Dataset:
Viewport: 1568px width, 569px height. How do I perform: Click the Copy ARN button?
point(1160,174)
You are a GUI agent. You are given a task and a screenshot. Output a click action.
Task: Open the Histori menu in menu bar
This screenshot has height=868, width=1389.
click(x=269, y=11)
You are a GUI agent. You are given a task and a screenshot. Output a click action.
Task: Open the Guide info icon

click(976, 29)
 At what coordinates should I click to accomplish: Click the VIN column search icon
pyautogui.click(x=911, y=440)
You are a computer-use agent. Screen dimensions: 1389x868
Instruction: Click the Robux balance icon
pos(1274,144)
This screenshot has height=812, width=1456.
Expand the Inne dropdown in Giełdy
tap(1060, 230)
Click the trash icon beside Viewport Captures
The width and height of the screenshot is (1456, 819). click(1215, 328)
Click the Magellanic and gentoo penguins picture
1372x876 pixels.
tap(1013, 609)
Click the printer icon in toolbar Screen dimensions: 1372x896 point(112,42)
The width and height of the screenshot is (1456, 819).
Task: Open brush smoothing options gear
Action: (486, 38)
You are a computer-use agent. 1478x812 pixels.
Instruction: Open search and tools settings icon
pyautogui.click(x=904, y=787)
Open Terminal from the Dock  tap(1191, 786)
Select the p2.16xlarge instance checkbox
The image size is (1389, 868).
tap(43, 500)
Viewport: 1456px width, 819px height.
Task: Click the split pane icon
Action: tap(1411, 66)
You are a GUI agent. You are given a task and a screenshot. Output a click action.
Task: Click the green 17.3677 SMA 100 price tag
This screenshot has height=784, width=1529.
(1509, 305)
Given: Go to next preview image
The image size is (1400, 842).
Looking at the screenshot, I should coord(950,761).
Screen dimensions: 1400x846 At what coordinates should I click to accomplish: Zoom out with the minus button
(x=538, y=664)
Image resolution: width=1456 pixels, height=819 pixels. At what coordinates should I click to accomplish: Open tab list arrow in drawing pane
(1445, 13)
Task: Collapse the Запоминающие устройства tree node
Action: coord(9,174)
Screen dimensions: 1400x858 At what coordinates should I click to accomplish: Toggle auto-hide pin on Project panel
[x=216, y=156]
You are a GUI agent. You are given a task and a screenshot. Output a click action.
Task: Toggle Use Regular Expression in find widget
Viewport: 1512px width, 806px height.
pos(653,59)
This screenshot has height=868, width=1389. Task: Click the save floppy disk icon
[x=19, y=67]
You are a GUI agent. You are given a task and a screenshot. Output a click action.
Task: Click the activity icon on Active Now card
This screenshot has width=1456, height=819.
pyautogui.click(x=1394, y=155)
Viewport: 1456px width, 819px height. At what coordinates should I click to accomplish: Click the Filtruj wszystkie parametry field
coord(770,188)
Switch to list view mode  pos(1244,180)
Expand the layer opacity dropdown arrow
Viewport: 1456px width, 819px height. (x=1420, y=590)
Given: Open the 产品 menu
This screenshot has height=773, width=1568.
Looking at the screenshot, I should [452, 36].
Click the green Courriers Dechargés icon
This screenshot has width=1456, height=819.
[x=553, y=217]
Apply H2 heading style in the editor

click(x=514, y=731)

Task description: Each record must be returned in full and exactly.

Solution to this task:
Viewport: 1568px width, 569px height. How do I perform: Click the Copy ARN button?
point(1160,174)
You are a GUI agent. You are given a task and a screenshot. Output a click action.
Task: Open the Histori menu in menu bar
This screenshot has height=868, width=1389.
click(x=269, y=11)
You are a GUI agent. You are given a task and a screenshot. Output a click action.
Task: Open the Guide info icon

click(976, 29)
 At what coordinates should I click to accomplish: Click the VIN column search icon
pyautogui.click(x=911, y=440)
You are a computer-use agent. Screen dimensions: 1389x868
Instruction: Click the Robux balance icon
pos(1274,144)
This screenshot has height=812, width=1456.
Expand the Inne dropdown in Giełdy
tap(1060, 230)
Click the trash icon beside Viewport Captures
The width and height of the screenshot is (1456, 819). click(1215, 328)
Click the Magellanic and gentoo penguins picture
1372x876 pixels.
tap(1013, 609)
Click the printer icon in toolbar Screen dimensions: 1372x896 point(112,42)
The width and height of the screenshot is (1456, 819).
Task: Open brush smoothing options gear
Action: (486, 38)
You are a computer-use agent. 1478x812 pixels.
Instruction: Open search and tools settings icon
pyautogui.click(x=904, y=787)
Open Terminal from the Dock  tap(1191, 786)
Select the p2.16xlarge instance checkbox
The image size is (1389, 868).
tap(43, 500)
Viewport: 1456px width, 819px height.
Task: Click the split pane icon
Action: tap(1411, 66)
You are a GUI agent. You are given a task and a screenshot. Output a click action.
Task: Click the green 17.3677 SMA 100 price tag
This screenshot has height=784, width=1529.
(1509, 305)
Given: Go to next preview image
The image size is (1400, 842).
Looking at the screenshot, I should coord(950,761).
Screen dimensions: 1400x846 At what coordinates should I click to accomplish: Zoom out with the minus button
(x=538, y=664)
Image resolution: width=1456 pixels, height=819 pixels. At what coordinates should I click to accomplish: Open tab list arrow in drawing pane
(1445, 13)
Task: Collapse the Запоминающие устройства tree node
Action: coord(9,174)
Screen dimensions: 1400x858 At what coordinates should I click to accomplish: Toggle auto-hide pin on Project panel
[x=216, y=156]
You are a GUI agent. You are given a task and a screenshot. Output a click action.
Task: Toggle Use Regular Expression in find widget
Viewport: 1512px width, 806px height.
pos(653,59)
This screenshot has height=868, width=1389. Task: Click the save floppy disk icon
[x=19, y=67]
You are a GUI agent. You are given a task and a screenshot. Output a click action.
Task: Click the activity icon on Active Now card
This screenshot has width=1456, height=819.
pyautogui.click(x=1394, y=155)
Viewport: 1456px width, 819px height. At what coordinates should I click to accomplish: Click the Filtruj wszystkie parametry field
coord(770,188)
Switch to list view mode  pos(1244,180)
Expand the layer opacity dropdown arrow
Viewport: 1456px width, 819px height. (x=1420, y=590)
Given: Open the 产品 menu
This screenshot has height=773, width=1568.
Looking at the screenshot, I should [452, 36].
Click the green Courriers Dechargés icon
This screenshot has width=1456, height=819.
[x=553, y=217]
Apply H2 heading style in the editor

click(x=514, y=731)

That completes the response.